Running After Cancer and Chemo
Running After Cancer and Chemo
I went running (well, for the most part, walking) in my new Asics running shoes, and I soon forgot that I was wearing them, which I guess is as good a test as any as to whether a pair of running shoes is good or bad.
I took our digital camera with me in case I saw anything interesting, and the first interesting thing I saw was an exercise bike. What was interesting was that to solve a space problem, the owner had decided to keep it outside on the street, just down from the illegally parked motorbike.
At the top of this blog entry is my photo of the exercise bike, parked on the slope leading up to the ridge that I have to climb to descend to my daughter's daycare center:
Any vehicle you see parked by the road is illegally parked because you're supposed to have your own piece of dirty, owned or rented, to park it.
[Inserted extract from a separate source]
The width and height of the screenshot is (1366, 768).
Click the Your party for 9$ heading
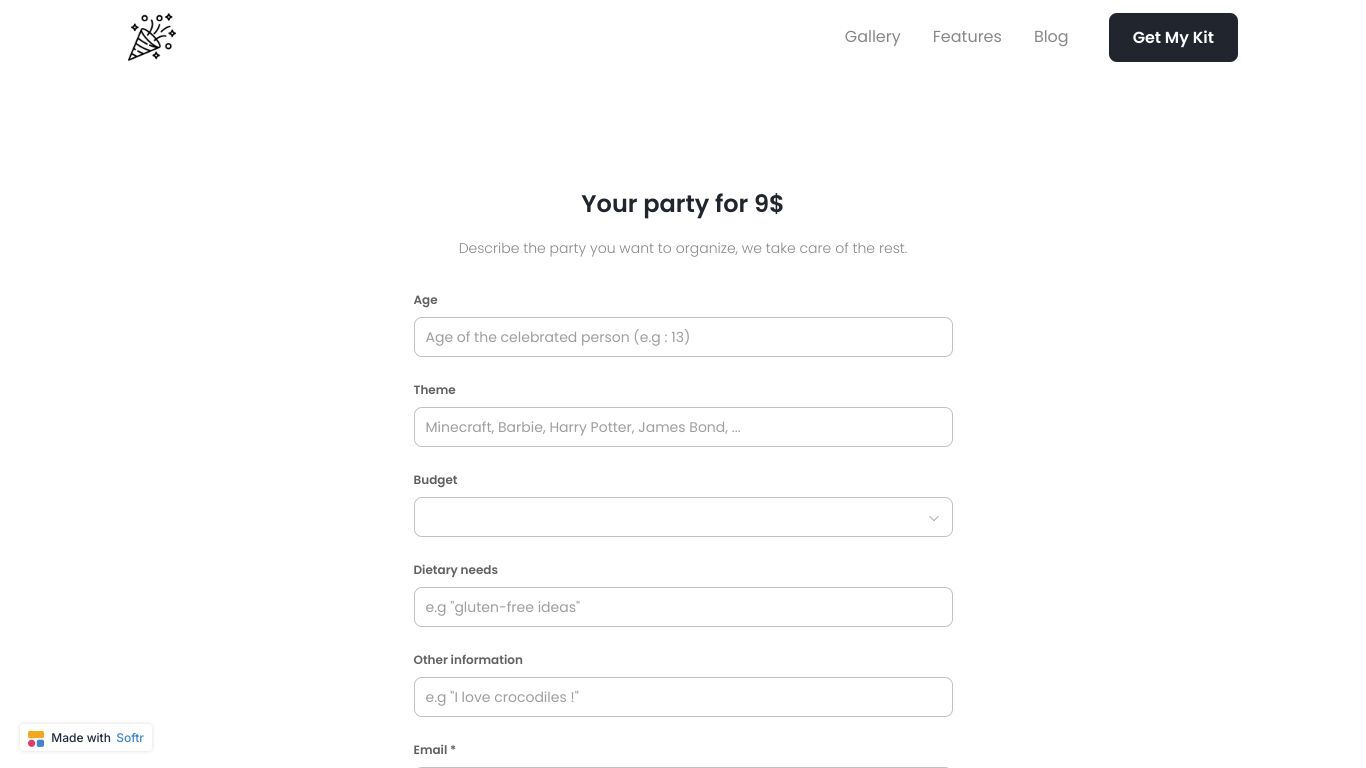682,204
In fact, in Japan, you can't police permission to buy an automobile unless you can prove that you do have a parking space for the vehicle you hope to own.
After I started teaching at Waniguchi Gakko, one of the English conversation textbooks I began working with had a lesson about good and bad neighbors. And one of my students surfaced the fact that one of her neighbors is the neighbor from hell.
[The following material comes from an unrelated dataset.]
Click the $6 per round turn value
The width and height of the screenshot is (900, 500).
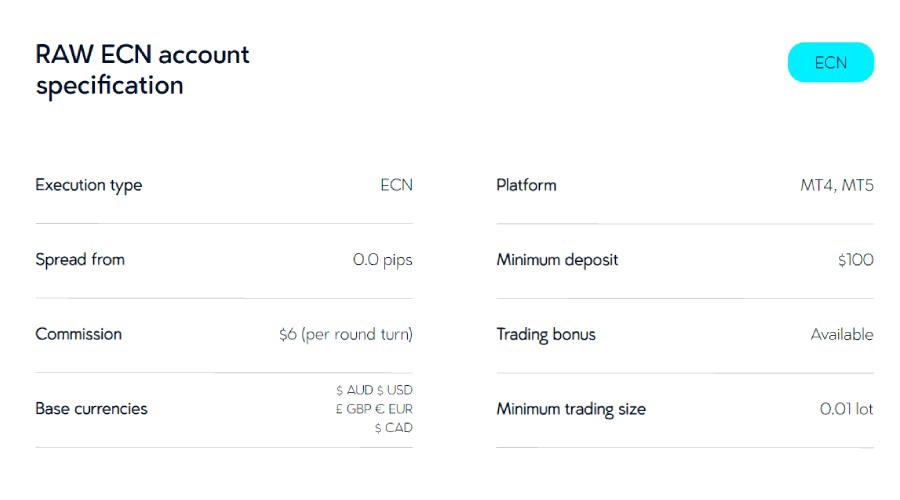point(346,335)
If you have guests drop by for the evening and they leave their car parked by the side of the road, then this neighbor will call the cops. Japan is a country where, if you call the police, they come, now, and none of this "Oh, well, if nobody's been killed, we're not interested business."
Summoned by the neighbor from hell, the cops will reliably show up and tow the car, and the guest who made the mistake of parking by the roadside will have to pay a substantial amount of money to get it back.